Quite literally, Busse and his crew at the Army Corps of Engineers are matching the pace at which grass grows, opening and closing the Mississippi's gates to manipulate its pools down to a fraction of an inch so that birds and other creatures can thrive there.

Navigation tradition dies hard in the corps, which has long struggled to control nature, not empower it. As champions of commerce and defenders of public safety, corps engineers build dams. They channelize streams. They stop floods, or at least try to. And in doing so, they have destroyed many of the wetlands and grasses that nourished North America's migratory birds.

But that mind-set is slowly changing, and it happened unceremoniously here, where the engineers simply took matters into their own hands one day about three years ago. With little more than the flip of a switch, Busse's team has created 3,000 acres of new grasslands along the Upper Mississippi, a stopover for hungry and tired migratory birds.

Every summer, the technicians draw down three deep pools that jut out along the river, keeping them low for 30 days. As the water retreats, seeds germinate and grass creeps toward the sun's rays. Then, the technicians raise the water at the painstakingly slow pace of an inch or so a day to keep the surface just below the tips of the new grasses.

The drawdown leaves the river with less of a cushion for ships, which means the corps gatekeepers must be extra vigilant. Almost 80,000 ships and barges pass through these locks yearly, carrying 78 million tons of corn, coal, crude oil and other goods.

"It requires a lot more checking of the hydraulic situation upstream because if we are wrong, we can lose navigation," Busse said. "We only have one project purpose--to maintain navigation--and we will not and cannot do anything to imperil that. So when we are operating on this fringe, we are taking on a lot of responsibility. But we think the benefit is well worth it. We are giving nature enough time to grow the grasses."

In an era when many environmental issues are polarized, when the usual refrain from the behemoth, slow-moving corps is "no way" or "let's study that," the change in river management shows conservation can be relatively simple and painless.

During the drawdown, a Missouri biologist heads out every week to measure how much the grasses, called smartweed, have grown. Then Busse or one of his staff continuously monitors the flow from upstream and calculates how much to manipulate the gates controlling the river to match the grasses' growth. A technician punches the data into a computer, opening the gates to lower the pools, closing them to raise the water level. Sometimes the instructions need to change every half-hour to keep up with the river's changing flow.

The lush, emerald green quilt provides an oasis for ducks, herons, terns, rails and other birds that need to rest and feed during their long journey along the flyway's course. Nationally, more than half of all wetlands and grasslands have vanished, and because of the loss of habitat, waterfowl populations plummeted in the 1970s and 1980s. They are now beginning to rebound because of conservation efforts and improved weather conditions in the United States and Canada.
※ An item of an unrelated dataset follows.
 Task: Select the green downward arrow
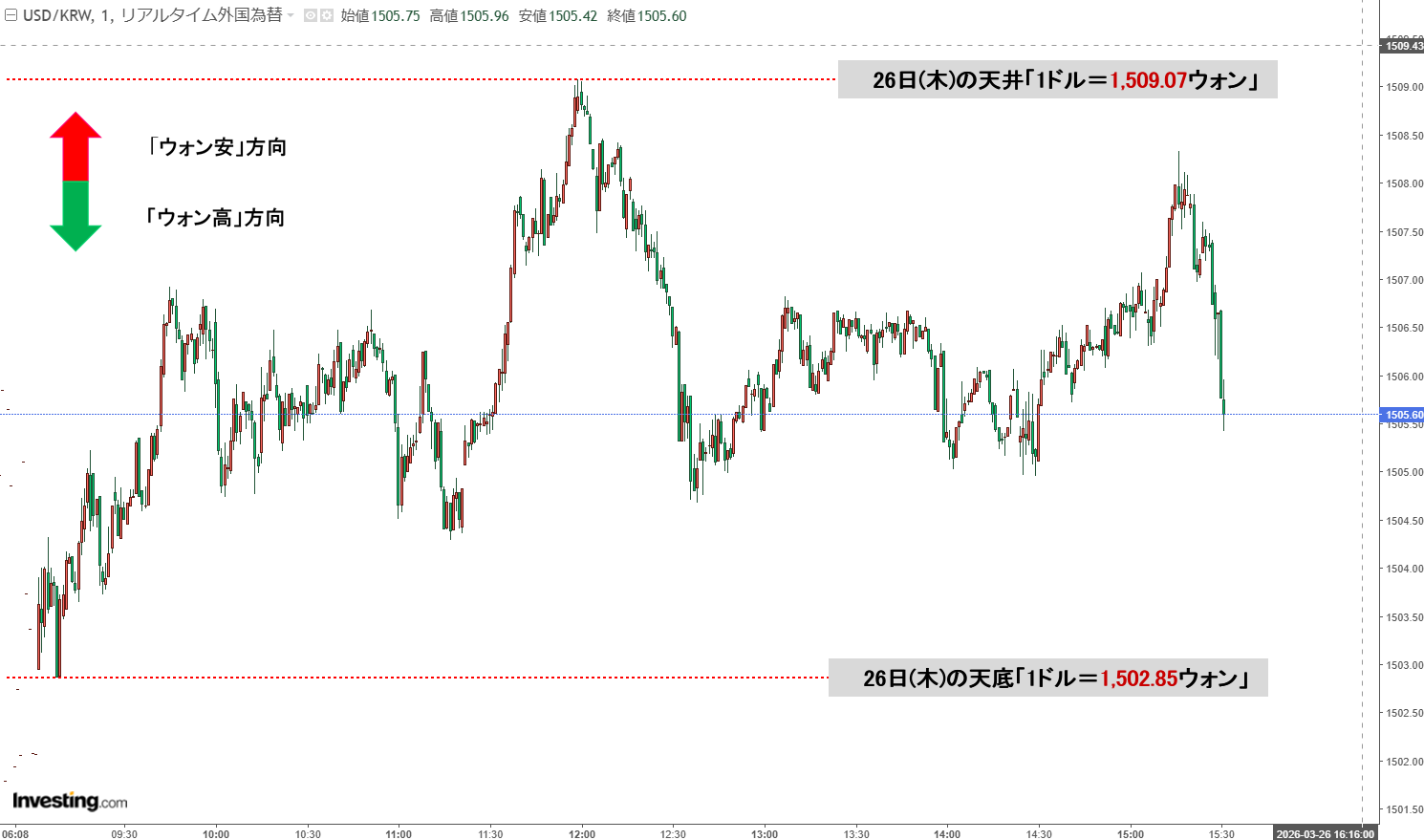76,217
The new grasses also help filter pollutants that flow down the Mississippi to the Gulf of Mexico.

"Three thousand acres is a substantial area of new habitat," said John Smith, a wildlife research supervisor at the Missouri Department of Conservation. "We've lost a lot and what we've tried to do is offset some of those losses."
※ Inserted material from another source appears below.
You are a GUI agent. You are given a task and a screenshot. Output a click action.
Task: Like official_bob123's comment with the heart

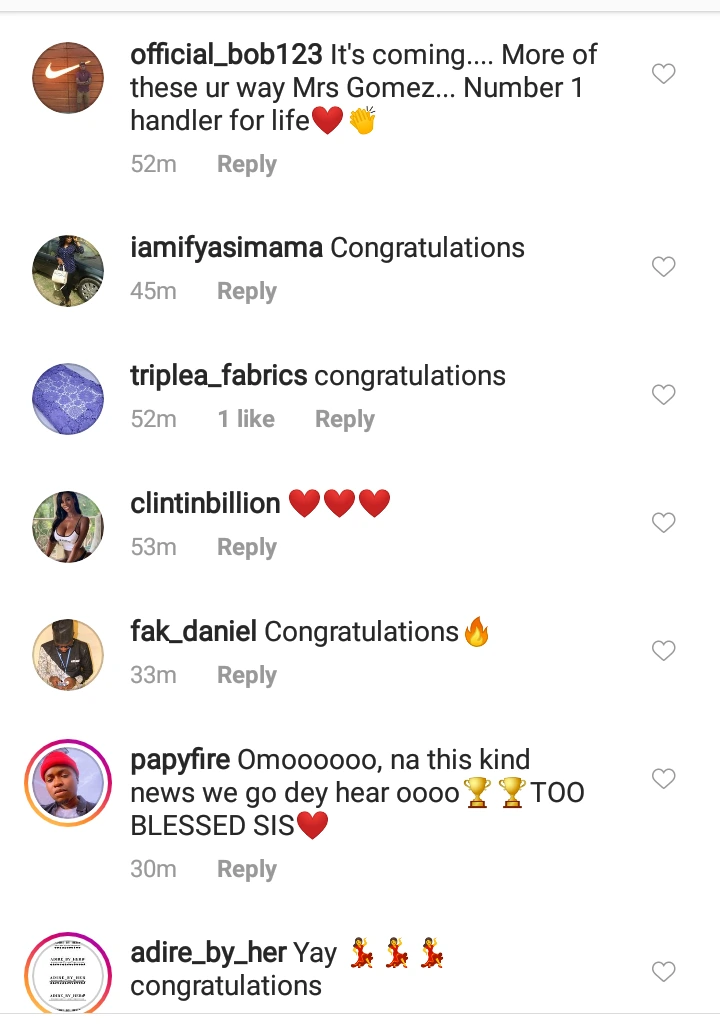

Scott Faber of the environmental group American Rivers, a longtime critic of the corps' management of the Mississippi, complimented the St. Louis team for "some innovative things to create habitat that are consistent with the navigation purposes of the river." And Sean Kelly, a migratory bird specialist at the U.S. Fish and Wildlife Service, said the corps "seems a little more open to experimenting."

Environmentalists had long wanted the corps to draw the pools down, putting a virtual halt to navigation for the entire summer. The corps dismissed the requests as extreme.